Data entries

=== Section Start ===

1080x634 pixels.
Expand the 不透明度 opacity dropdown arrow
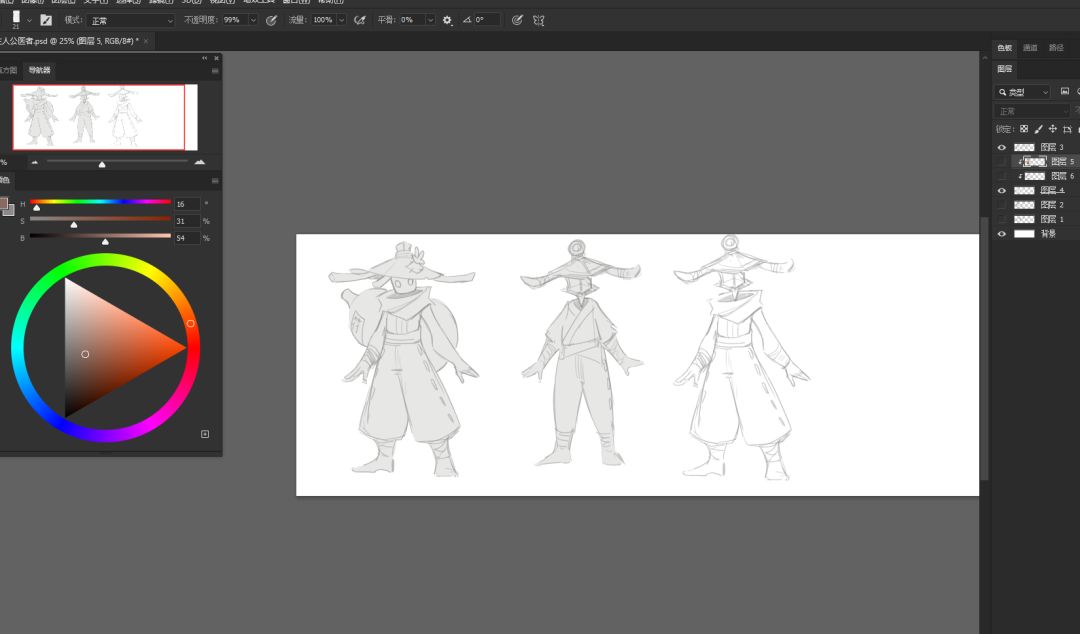tap(252, 20)
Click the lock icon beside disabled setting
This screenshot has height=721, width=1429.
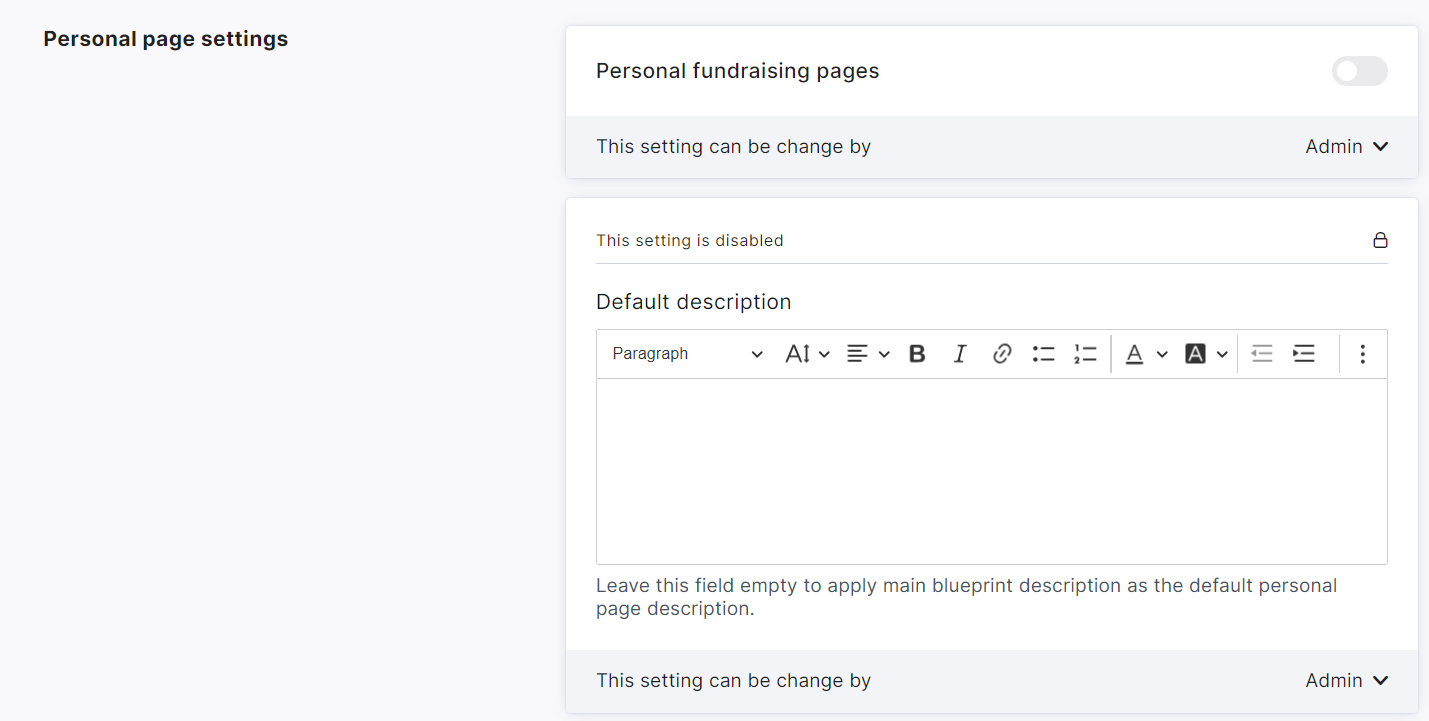(1380, 241)
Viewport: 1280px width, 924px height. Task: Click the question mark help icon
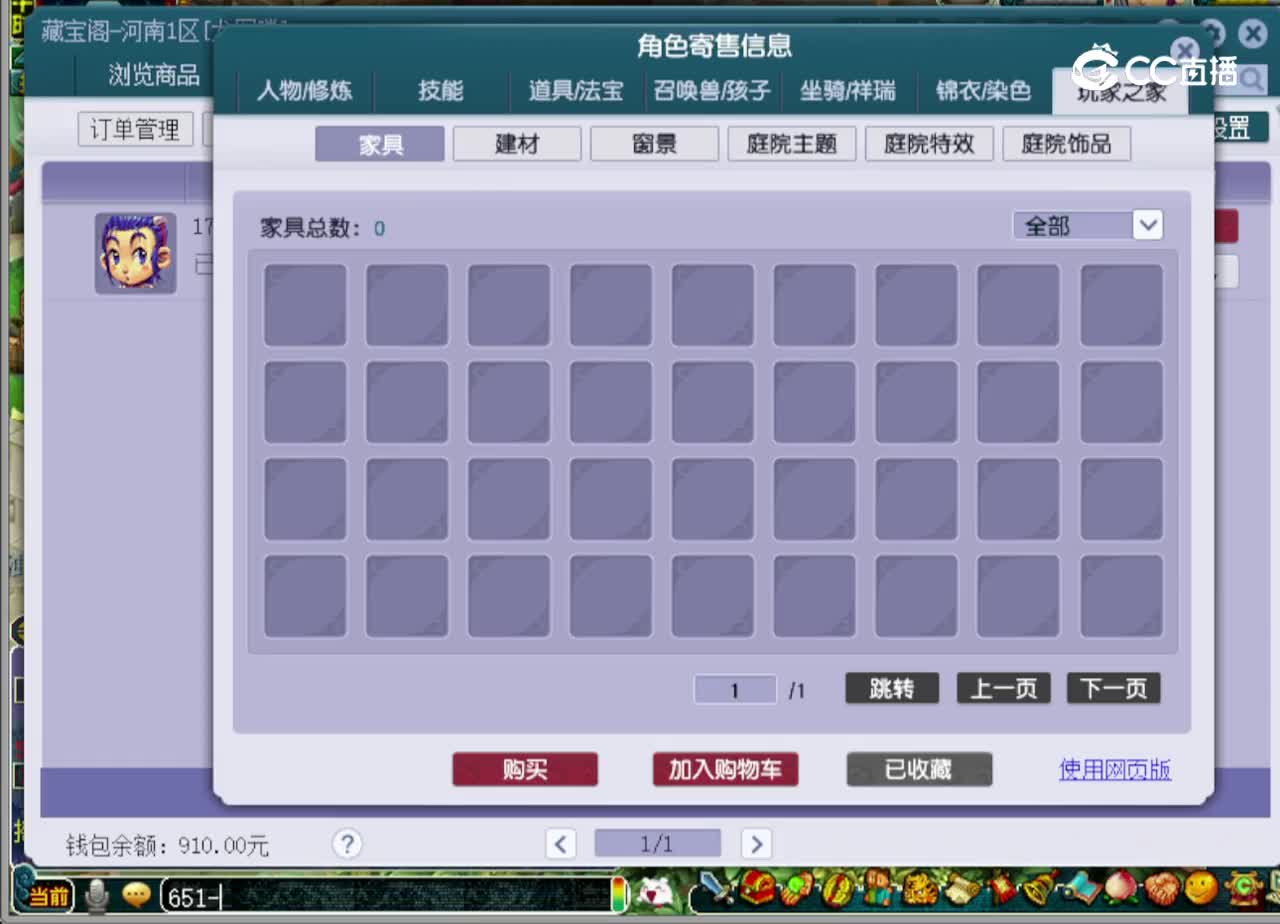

=== Section End ===

### WORK REQUEST
From the line with "This screenshot has height=721, width=1429." down to the last line of the entries above, set down every line exactly, apart from the pictures.

### THE COMPLETED TASK
This screenshot has height=721, width=1429.
(1380, 241)
Viewport: 1280px width, 924px height. Task: Click the question mark help icon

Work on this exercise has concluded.